Dynamic pricing, a popular strategy in e-commerce in the light of recent developments, allows prices to change in real-time based on the market demand, consumer behavior, or competitor pricing. Price prediction is key in this respect because it enables companies to find out what the trends in price are likely to be like in the near future, thus allowing for the fine-tailoring of pricing strategies to garner maximum revenue. Research with Zhao et al. (2020), for instance, points out that good price prediction modeling makes a company responsive enough to market changes and, therefore, capable of providing fairly reasonable and open pricing for customers.

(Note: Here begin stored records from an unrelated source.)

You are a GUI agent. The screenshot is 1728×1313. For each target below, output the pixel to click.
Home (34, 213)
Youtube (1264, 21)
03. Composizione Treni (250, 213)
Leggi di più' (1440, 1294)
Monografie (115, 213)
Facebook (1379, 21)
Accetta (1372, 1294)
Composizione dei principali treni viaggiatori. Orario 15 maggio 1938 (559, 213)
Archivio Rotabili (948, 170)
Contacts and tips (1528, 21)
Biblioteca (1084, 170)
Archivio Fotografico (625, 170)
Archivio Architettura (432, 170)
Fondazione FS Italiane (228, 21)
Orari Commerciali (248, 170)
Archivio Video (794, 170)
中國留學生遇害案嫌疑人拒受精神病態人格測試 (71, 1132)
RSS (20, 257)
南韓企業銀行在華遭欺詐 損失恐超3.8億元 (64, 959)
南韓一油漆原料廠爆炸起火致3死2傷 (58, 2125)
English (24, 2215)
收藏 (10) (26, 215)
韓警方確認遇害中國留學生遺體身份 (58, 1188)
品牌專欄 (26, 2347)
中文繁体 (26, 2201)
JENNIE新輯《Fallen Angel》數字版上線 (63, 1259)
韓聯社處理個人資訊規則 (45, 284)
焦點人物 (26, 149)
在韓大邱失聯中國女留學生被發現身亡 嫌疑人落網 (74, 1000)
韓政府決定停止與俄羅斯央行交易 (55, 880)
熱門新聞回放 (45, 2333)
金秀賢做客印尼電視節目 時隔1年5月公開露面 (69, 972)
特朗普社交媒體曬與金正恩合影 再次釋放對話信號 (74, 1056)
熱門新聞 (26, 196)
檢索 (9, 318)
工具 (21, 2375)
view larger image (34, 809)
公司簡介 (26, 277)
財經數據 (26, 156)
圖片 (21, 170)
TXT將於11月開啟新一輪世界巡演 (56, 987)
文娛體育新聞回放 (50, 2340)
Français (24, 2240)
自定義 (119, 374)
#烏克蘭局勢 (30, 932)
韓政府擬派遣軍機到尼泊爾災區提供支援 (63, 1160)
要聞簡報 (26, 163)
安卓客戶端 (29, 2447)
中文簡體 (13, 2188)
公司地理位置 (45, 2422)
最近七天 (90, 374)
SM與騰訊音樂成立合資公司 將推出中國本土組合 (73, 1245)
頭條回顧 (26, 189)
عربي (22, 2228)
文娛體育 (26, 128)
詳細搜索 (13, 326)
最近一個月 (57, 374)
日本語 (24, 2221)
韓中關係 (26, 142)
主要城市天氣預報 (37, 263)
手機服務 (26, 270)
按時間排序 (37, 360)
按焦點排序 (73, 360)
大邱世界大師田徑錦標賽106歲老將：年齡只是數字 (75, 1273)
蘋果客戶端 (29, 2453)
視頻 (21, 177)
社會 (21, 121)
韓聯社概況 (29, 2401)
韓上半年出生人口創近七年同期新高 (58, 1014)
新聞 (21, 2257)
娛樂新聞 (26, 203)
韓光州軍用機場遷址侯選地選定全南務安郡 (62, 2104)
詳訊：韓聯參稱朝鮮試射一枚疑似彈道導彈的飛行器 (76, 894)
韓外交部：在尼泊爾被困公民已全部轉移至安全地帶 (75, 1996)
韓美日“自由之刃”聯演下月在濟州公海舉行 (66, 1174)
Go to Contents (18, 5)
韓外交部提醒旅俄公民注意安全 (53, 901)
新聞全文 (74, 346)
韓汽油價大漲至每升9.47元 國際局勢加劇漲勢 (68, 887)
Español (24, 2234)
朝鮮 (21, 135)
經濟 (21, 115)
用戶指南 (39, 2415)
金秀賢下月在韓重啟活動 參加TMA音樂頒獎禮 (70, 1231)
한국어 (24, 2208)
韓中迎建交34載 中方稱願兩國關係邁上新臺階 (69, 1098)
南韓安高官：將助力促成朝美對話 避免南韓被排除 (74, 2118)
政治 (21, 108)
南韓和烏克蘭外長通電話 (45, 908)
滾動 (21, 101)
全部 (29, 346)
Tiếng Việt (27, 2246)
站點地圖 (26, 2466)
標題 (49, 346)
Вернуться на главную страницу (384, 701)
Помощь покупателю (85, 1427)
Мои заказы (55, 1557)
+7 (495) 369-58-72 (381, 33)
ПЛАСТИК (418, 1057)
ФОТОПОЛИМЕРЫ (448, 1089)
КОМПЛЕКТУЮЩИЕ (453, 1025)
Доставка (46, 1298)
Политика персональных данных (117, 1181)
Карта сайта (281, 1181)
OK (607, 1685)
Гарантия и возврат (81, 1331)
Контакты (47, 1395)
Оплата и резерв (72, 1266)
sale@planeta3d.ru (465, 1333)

B. Web Scraping Techniques

The developed approaches of web scraping became the benchmark for the process of collecting real-time data from websites. Widely popularizing the capabilities of BeautifulSoup, Scrapy, and Selenium for HTML content parsing; giving it an ability to scrape structured data in the form of prices, product descriptions, and reviews. According to Smith and Gupta (2019), the web scraping tool selection varies according to data structure. For static websites, the BeautifulSoup works quite well, whereas for dynamic sites successfully rendered in JavaScript, Selenium is preferred. Added to the set of problems faced by these tools are anti-scraping such as CAPTCHA, IP blocking, or legal restrictions, all of which are solved by ethical scraping guidelines and proxy use.

C. Machine Learning for Predictive Analysis

In this sense, machine learning models are extensively used for predictive analysis, and supervised learning techniques, model data such as linear regression, decision trees, and SVMs. Ensemble is more powerful than boosting with Random Forest and Gradient Boosting, where all the weak learners are combined to arrive at a strong model with higher predictive accuracy (Chen & Guestrin, 2016). Whereas regression-based models are good for linear data, neural networks, such as LSTMs, prove fruitful in time-series data to capture temporalanalysis dependencies by taking into account sequential data. Application of the above-mentioned was taken into consideration for the selection of machines based on a tradeoff between time and prediction estimation.

D. Comparative Study of Existing Solutions

Many existing price-tracking tools such as Keepa and CamelCamelCamel provide historical price trends on various selling platforms such as Amazon. These tools give valuable insights; however, they cannot predict future values and do not mainly use machine learning algorithms. Price tracking tools with a predictive capability, according to Lee and White (2022), can conduct a more meaningful price-tracking decision help users anticipate the price change and get an edge over others. Therefore, a consequent aim of this research is to fill this gap of shorter-term forecasts of price movements by combining machine learning models with real-time web-based scraping that gives smarter and more comprehensive solutions.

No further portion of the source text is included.